AIM OF THE EXERCISE:
Below are some records. Say how many of their lines contain the string "agent", and give nothing but the number.

RECORD SET:
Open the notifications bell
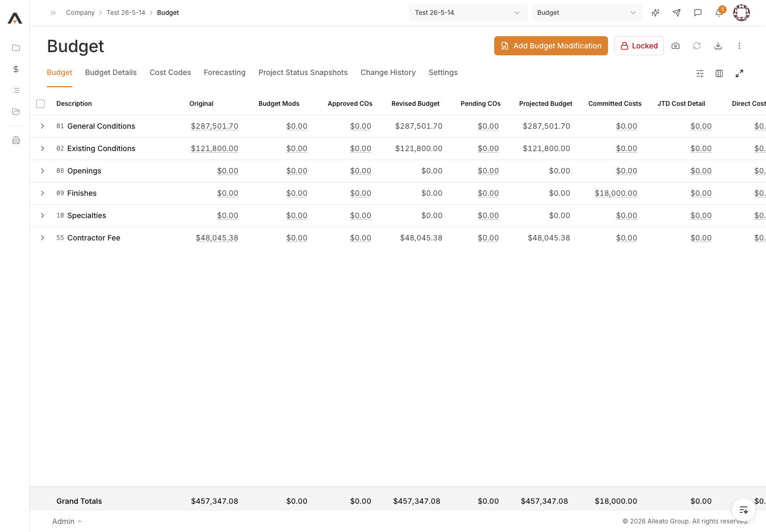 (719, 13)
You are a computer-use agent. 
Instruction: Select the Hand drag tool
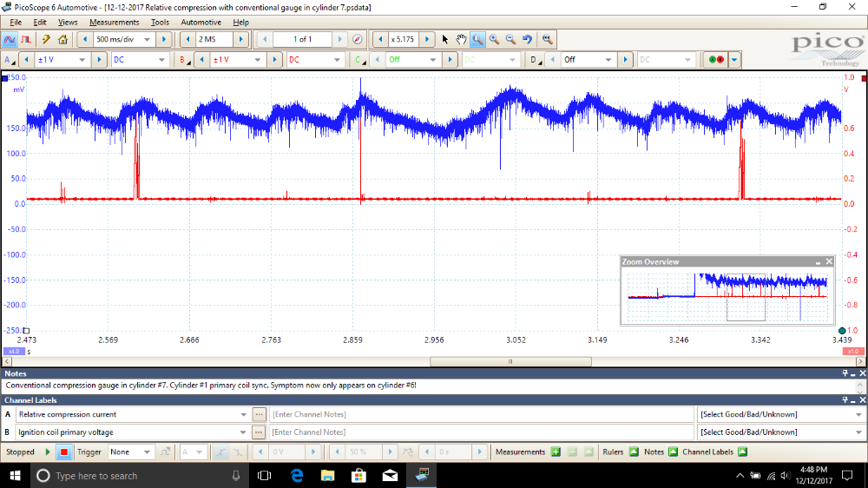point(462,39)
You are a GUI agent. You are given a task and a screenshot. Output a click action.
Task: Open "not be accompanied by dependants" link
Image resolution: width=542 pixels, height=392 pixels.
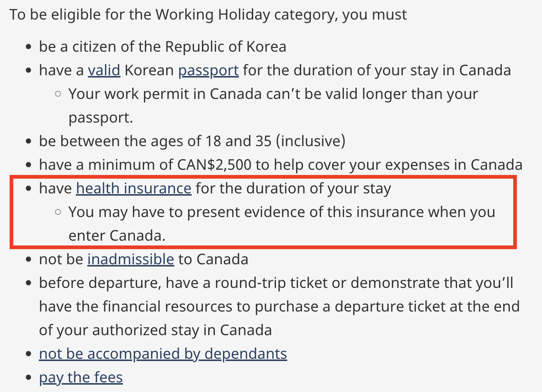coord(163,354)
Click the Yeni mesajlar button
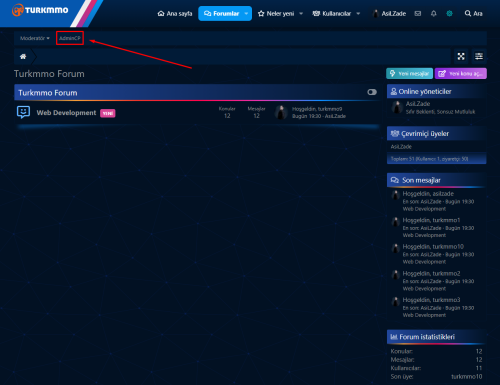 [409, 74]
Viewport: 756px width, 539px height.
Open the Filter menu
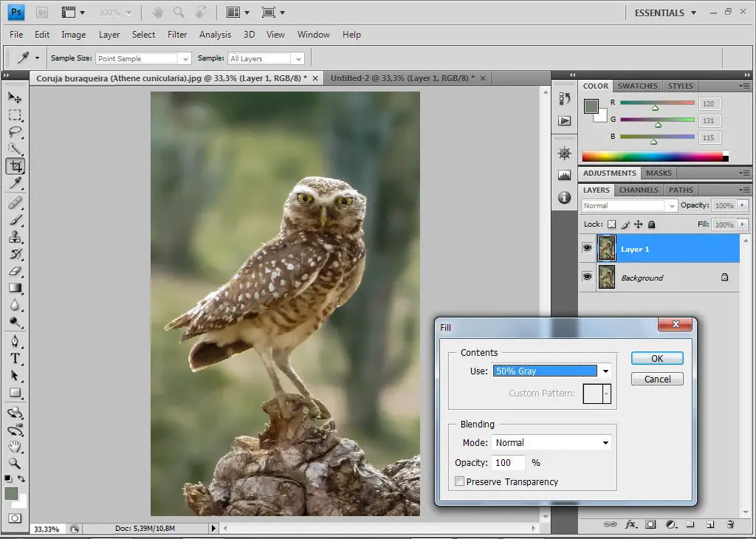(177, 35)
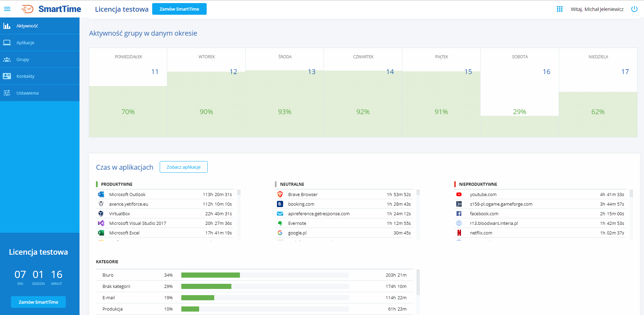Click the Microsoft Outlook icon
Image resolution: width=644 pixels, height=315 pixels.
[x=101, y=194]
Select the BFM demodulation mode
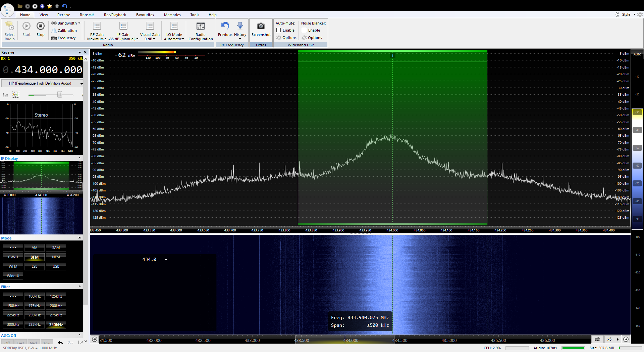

--

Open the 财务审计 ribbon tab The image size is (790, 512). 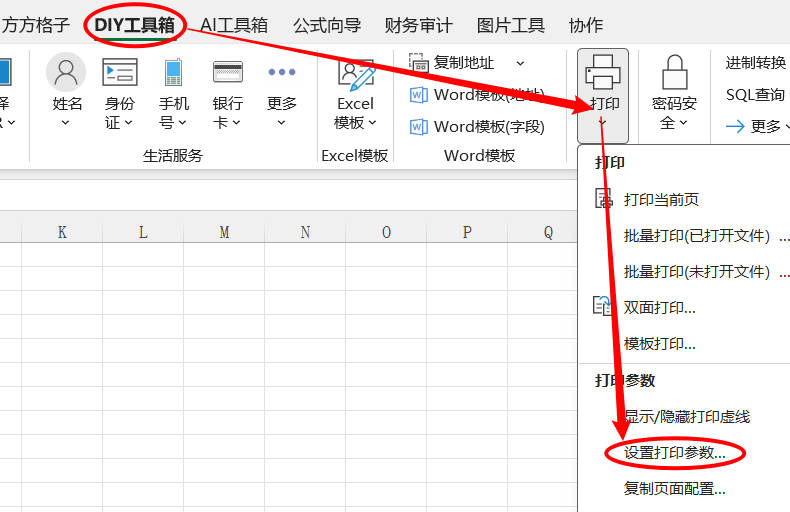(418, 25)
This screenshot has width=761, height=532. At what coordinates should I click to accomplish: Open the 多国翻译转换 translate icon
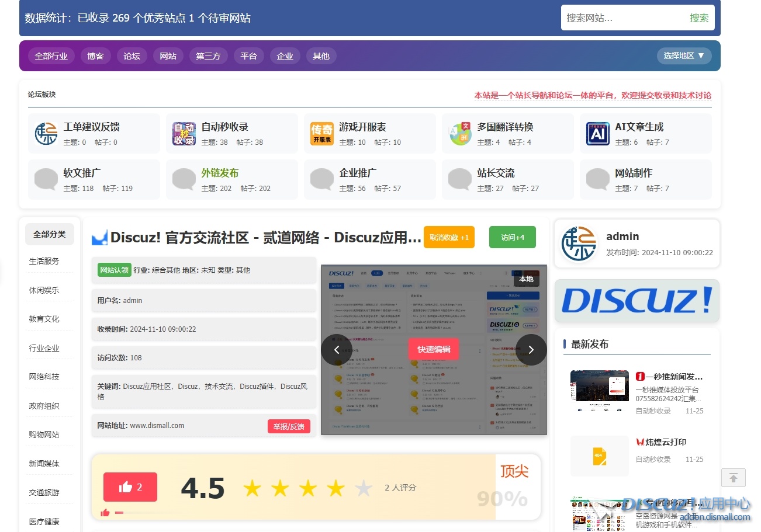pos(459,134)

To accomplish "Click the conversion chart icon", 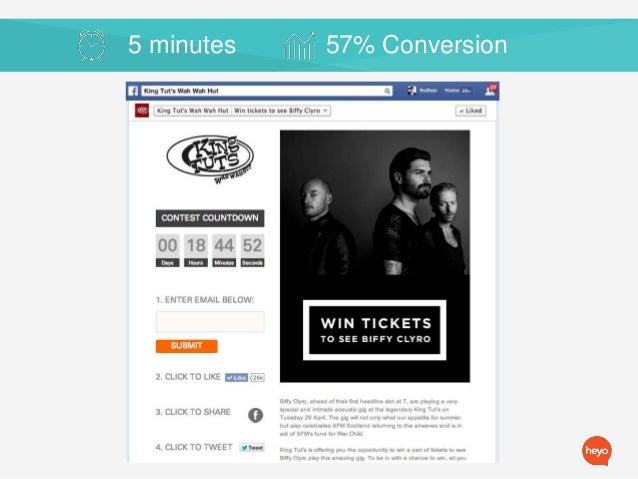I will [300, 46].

...

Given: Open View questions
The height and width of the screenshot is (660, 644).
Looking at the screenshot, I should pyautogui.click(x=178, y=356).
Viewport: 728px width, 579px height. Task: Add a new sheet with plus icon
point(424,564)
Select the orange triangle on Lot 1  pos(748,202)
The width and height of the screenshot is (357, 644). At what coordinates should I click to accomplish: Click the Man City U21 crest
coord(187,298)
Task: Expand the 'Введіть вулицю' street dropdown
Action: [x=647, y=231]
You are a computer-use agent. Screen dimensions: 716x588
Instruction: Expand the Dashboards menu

ANSWER FOR THIS EXERCISE:
3